TEXT SEGMENT >>
- - - -
Well, the report today was rain, rain, cold, little bursts of sunshine followed by more rain. No report the far, tho the coupling nuts washers and bolts worked well to attach the Timberjig to the Mac.


----------



## rjb (Apr 15, 2013)

did you set it up on your 10-10 or pm 700? i was also wondering if you could post some pic of the saw and the timberjig set up togeather with the cupling nuts thanks i am still waiting for mine hopefuly tommarow if the roads can stay oppen


----------



## mad murdock (Apr 16, 2013)

It is on the 10-10 right now, but after getting the saw in running condition, I think I need to put new crank seals in it, it is spitting out the intake tad, and does not want to tune right, acting slow on the throttle response and not a lot of power, like it is sucking air from somewhere other than the carb.
The mounting on the PM700 will be exactly the same as this is depicted, as the saws look almost identical from the outside, and dimensions and bar studs are the same.




view looking at the bottom plate, showing 5/16x24 3/4" long bolts, 5/16 washers and the coupling nuts underneath (see next pic).




pic showing the coupling nuts installed, holding the bar and side cover on, I used 2 thick washers under the coupling nuts next to the bar cover, and 2 washers between the nuts and the timberjig mounting plate, then 2 more washers under the heads of the bolts, so, 2 nuts 2 bolts and 6 washers, total hardware count.




pic of it mounted and resting on the rollers. Still havent got to using it yet, will be toward the end of the week. i will post again when I have had an opportunity to use it. I think it will work very well.


----------



## rjb (Apr 16, 2013)

thank you a pic is worth a thousand words you could try to put some greese around the carb/intake or crank seal and see if it runs better may help to see were it it getting air from i do it on carb. vehicals and it is a quick way to tell whar gasket or seal is bad you can also do it with a can of eather and lisen to the rpm but with a 2 stroke i would be careful becuse it will be an instent lean.


----------



## rjb (Apr 16, 2013)

got my timberjig today set it up on the ms 290 becuse it was faster with the 16'' bar cut good i was cuting a little pease of elm but my blade was not long enough to get past the nob on the log so i fliped sides to finish the other side some how i ended up about a 1/8'' lower on the second cut but i think its just a learning curve and i need a longer blade if im going to make cofffe tables and a bigger saw but this is working for now and ill switch to the mac. i know i said i was going to start with pine and make bords but that pease of elm was sitting there and i thought it my make a neet end table or somthing.
- - - -
REQUESTS >>
A. Repeat the part of the Timberjig thread that begins at the words "Well, the report" and stops after "Timberjig to the Mac.".
B. Using the Timberjig thread, decide whether each statement agrees with it. Answer yes or no for each, and quote the deciding words. (i) At the time of posting, the Timberjig was mounted on the 10-10. (ii) The total hardware count for the mount was 2 nuts, 2 bolts and 4 washers. (iii) rjb set up the Timberjig on the ms 290.
C. Pick up the Timberjig thread after its last sentence and keep writing.
The lines after this point are separate material with no connection to the Timberjig thread.

MATERIAL >>
- - - -
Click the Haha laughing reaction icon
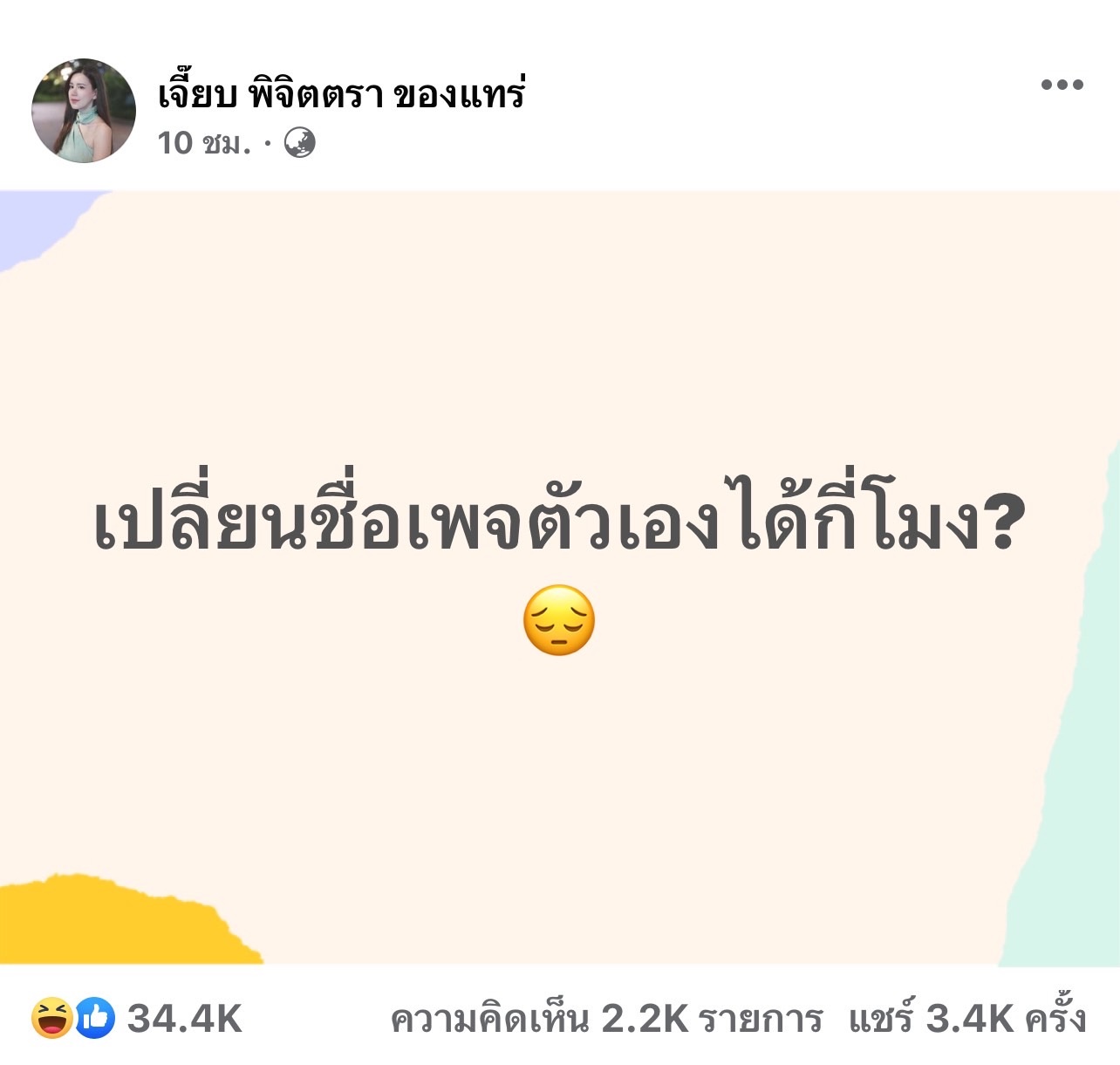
- - - -
THE RESULTS >>
A.
Well, the report today was rain, rain, cold, little bursts of sunshine followed by more rain. No report the far, tho the coupling nuts washers and bolts worked well to attach the Timberjig to the Mac.

B.
(i) Yes: "It is on the 10-10 right now"
(ii) No: "2 nuts 2 bolts and 6 washers, total hardware count"
(iii) Yes: "set it up on the ms 290 becuse it was faster with the 16'' bar"

C.
----------



## R2JJS (Apr 25, 2013)

*Killing me!*

Been lurking but the timberjig sale caught me....... Then I thought why not get 2 at that price and upgrade to LSG later? ( or build my own rails to connect them)

But I didn't have a big saw......

Then I found a Jonesred 70 on fleabay.

So the wait is killing me (it hasn't arrived yet)

All because I have some big spruce trees I want to mill when I cut them down! Figured they would be good practice before I tackle anything else. Sigh - like I needed another hobby!


----------



## rjb (Apr 27, 2013)

sence i got mine im looking for mor logs and a bigger saw but it is fun and a great sence of accomplishment when your done get your saw in some wood and you will injoy your investment


----------



## mad murdock (Jun 1, 2013)

It has been a while! Finley got a saw together to put the Timberjig into wood. I like this thing. Will be milling some more today, will get pics and better input. I have it fitted to a Homelite Super XL Auto that I put a 28" bar and low pro chain on. First cut last night was promising. More to come


----------



## mad murdock (Jul 7, 2013)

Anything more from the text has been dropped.